■ **What the task asks**: Below is a listing from which only part is wanted; return exactly the lines from the one with "Where should I click to: Go" up to and including the one with "Task: Click the search info icon".

■ **Records to process**:
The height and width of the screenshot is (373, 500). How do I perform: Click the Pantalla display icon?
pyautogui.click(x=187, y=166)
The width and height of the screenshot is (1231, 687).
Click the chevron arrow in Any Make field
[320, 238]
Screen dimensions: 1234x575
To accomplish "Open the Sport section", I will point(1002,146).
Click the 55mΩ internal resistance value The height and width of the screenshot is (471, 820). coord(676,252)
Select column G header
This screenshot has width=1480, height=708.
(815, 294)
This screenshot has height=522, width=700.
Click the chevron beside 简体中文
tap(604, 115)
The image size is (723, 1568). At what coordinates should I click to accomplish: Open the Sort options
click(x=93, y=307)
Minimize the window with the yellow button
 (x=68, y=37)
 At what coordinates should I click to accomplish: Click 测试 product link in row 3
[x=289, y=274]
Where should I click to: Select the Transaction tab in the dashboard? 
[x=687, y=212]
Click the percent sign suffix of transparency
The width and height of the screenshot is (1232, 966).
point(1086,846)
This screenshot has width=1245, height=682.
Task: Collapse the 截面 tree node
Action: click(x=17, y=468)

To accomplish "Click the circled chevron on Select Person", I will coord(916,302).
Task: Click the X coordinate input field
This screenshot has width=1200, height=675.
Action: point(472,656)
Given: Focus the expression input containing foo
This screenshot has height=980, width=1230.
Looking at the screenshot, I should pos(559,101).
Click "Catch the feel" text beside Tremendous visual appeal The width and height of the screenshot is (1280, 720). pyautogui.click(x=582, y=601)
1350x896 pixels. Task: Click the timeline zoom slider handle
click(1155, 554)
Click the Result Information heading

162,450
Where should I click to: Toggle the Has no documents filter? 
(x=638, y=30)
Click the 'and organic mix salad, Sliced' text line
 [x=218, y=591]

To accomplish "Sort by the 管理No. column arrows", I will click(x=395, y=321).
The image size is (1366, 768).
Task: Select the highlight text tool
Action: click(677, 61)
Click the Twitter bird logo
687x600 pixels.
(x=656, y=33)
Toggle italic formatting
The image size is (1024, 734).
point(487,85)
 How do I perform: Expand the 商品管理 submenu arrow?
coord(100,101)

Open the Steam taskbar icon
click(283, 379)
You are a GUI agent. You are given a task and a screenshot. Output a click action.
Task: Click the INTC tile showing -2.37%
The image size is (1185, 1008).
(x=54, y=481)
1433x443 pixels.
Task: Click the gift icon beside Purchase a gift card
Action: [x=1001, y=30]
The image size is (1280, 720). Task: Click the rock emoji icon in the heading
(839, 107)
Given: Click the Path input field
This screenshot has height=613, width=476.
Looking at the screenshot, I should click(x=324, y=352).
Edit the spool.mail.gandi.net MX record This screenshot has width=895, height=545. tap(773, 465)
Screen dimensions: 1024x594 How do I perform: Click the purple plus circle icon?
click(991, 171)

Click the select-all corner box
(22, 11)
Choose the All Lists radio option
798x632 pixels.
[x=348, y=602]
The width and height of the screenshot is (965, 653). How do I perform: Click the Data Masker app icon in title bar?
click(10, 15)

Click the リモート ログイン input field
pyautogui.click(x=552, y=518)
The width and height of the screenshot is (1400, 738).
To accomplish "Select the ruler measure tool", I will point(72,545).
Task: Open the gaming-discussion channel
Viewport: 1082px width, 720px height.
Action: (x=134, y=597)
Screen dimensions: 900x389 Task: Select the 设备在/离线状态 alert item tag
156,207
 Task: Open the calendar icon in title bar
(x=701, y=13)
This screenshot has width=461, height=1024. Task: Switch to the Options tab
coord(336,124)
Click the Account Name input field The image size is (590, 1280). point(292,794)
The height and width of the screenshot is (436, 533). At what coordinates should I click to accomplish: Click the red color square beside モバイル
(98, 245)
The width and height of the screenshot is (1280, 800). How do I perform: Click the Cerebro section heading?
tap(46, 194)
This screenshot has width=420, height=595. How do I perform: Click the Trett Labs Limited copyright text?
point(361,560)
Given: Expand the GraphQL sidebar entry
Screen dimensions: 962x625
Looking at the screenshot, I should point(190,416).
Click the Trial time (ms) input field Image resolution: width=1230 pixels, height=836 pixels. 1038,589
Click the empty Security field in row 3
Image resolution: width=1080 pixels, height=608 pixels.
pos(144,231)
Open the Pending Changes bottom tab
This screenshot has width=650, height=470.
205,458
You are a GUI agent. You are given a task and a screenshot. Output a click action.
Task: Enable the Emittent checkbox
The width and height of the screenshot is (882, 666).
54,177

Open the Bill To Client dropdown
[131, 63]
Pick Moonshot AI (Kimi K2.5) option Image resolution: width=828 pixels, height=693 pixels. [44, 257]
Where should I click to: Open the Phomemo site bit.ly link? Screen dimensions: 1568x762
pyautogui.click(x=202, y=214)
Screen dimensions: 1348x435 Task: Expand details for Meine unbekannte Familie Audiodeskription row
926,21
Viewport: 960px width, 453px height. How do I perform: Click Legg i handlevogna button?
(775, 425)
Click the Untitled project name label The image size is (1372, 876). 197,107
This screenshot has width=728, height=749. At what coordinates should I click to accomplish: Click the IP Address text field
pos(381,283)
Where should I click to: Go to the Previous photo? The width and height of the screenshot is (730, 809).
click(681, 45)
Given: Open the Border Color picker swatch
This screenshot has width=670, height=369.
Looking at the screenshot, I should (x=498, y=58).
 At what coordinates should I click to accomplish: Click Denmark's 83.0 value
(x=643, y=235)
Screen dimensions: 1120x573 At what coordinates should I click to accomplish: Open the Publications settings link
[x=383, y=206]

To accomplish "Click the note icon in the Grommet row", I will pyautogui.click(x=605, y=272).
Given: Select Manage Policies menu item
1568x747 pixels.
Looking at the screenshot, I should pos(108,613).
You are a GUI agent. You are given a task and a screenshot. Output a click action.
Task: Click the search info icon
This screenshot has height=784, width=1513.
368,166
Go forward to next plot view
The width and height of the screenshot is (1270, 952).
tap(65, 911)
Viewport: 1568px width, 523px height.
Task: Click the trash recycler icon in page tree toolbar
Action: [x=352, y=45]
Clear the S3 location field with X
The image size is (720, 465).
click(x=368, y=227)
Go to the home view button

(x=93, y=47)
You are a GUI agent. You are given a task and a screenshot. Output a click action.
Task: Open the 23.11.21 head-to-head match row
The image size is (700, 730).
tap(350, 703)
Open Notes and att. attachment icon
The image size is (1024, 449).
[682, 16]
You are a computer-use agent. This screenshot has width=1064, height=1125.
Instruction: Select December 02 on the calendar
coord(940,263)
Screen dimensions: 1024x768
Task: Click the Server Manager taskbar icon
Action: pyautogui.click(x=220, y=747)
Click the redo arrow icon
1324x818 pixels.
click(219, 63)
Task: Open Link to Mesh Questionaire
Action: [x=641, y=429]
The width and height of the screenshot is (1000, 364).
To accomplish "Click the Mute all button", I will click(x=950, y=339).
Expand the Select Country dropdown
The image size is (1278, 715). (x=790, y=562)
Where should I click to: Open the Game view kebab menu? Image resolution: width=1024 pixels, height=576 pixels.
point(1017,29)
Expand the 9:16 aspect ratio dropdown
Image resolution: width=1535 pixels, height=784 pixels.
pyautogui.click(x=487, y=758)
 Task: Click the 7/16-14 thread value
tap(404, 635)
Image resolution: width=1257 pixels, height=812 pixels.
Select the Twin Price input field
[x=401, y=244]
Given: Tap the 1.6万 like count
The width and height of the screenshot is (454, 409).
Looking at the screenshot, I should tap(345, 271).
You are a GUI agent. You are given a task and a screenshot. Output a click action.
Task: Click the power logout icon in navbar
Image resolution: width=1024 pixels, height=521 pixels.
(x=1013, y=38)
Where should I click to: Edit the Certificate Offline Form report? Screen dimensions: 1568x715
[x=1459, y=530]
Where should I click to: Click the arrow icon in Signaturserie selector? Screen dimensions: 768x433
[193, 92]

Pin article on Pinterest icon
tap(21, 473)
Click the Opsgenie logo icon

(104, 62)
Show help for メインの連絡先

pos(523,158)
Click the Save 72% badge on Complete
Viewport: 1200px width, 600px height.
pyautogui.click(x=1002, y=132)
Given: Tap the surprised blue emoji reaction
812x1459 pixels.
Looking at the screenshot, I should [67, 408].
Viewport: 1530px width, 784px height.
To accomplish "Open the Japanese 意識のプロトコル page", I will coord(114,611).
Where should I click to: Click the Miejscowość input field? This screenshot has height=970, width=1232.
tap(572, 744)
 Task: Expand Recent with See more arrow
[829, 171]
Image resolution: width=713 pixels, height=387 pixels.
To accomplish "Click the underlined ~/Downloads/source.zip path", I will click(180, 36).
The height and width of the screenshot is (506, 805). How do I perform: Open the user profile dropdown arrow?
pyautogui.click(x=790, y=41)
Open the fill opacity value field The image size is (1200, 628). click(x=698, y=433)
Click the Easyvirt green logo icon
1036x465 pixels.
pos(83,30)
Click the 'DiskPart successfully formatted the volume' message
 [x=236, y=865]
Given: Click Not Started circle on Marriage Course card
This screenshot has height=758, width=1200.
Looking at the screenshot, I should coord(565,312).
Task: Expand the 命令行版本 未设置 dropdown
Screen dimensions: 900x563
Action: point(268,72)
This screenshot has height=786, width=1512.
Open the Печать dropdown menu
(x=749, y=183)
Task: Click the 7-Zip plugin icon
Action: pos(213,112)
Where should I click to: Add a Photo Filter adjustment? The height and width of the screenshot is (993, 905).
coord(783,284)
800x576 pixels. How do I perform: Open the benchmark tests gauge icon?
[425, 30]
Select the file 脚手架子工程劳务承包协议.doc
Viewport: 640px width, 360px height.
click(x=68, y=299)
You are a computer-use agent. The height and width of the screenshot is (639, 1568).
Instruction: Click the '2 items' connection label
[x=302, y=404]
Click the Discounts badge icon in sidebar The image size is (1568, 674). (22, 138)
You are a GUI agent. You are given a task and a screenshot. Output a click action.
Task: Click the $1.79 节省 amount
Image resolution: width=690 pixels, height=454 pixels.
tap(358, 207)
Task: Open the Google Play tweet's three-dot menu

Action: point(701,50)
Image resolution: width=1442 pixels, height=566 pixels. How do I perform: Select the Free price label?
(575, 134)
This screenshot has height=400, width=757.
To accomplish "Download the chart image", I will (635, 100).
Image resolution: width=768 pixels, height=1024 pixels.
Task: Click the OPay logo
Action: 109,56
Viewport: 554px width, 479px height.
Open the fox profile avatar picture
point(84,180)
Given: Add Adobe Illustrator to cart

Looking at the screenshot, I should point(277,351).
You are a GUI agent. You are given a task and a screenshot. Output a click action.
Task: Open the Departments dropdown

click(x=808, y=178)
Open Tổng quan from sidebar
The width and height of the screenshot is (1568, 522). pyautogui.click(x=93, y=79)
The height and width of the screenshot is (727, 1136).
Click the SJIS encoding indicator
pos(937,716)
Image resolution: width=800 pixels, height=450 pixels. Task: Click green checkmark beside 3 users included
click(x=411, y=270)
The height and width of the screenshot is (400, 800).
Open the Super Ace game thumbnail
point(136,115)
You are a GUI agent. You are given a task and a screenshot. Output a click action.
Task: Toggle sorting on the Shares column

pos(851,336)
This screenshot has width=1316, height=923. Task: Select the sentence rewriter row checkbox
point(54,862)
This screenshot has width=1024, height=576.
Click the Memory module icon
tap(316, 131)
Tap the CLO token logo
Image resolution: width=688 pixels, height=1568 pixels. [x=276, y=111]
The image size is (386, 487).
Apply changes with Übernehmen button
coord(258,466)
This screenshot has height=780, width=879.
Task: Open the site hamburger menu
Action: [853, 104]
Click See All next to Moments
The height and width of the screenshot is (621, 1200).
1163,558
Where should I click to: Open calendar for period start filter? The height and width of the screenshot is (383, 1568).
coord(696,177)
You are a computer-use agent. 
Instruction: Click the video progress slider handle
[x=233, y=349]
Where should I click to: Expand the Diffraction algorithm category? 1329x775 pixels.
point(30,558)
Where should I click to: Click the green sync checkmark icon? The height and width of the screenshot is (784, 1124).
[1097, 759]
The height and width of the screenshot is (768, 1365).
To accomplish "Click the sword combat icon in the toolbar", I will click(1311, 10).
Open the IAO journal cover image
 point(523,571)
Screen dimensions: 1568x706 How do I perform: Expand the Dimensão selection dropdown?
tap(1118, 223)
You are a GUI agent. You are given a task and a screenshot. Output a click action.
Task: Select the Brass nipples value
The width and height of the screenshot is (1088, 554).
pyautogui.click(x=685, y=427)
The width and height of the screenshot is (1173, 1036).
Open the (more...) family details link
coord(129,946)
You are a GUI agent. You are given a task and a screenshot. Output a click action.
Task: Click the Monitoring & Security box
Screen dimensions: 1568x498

■ **Task result**:
Where should I click to: Go to the Previous photo? The width and height of the screenshot is (730, 809).
click(681, 45)
Given: Open the Border Color picker swatch
This screenshot has width=670, height=369.
Looking at the screenshot, I should (x=498, y=58).
 At what coordinates should I click to accomplish: Click Denmark's 83.0 value
(x=643, y=235)
Screen dimensions: 1120x573 At what coordinates should I click to accomplish: Open the Publications settings link
[x=383, y=206]

To accomplish "Click the note icon in the Grommet row", I will pyautogui.click(x=605, y=272).
Given: Select Manage Policies menu item
1568x747 pixels.
Looking at the screenshot, I should pos(108,613).
You are a GUI agent. You are given a task and a screenshot. Output a click action.
Task: Click the search info icon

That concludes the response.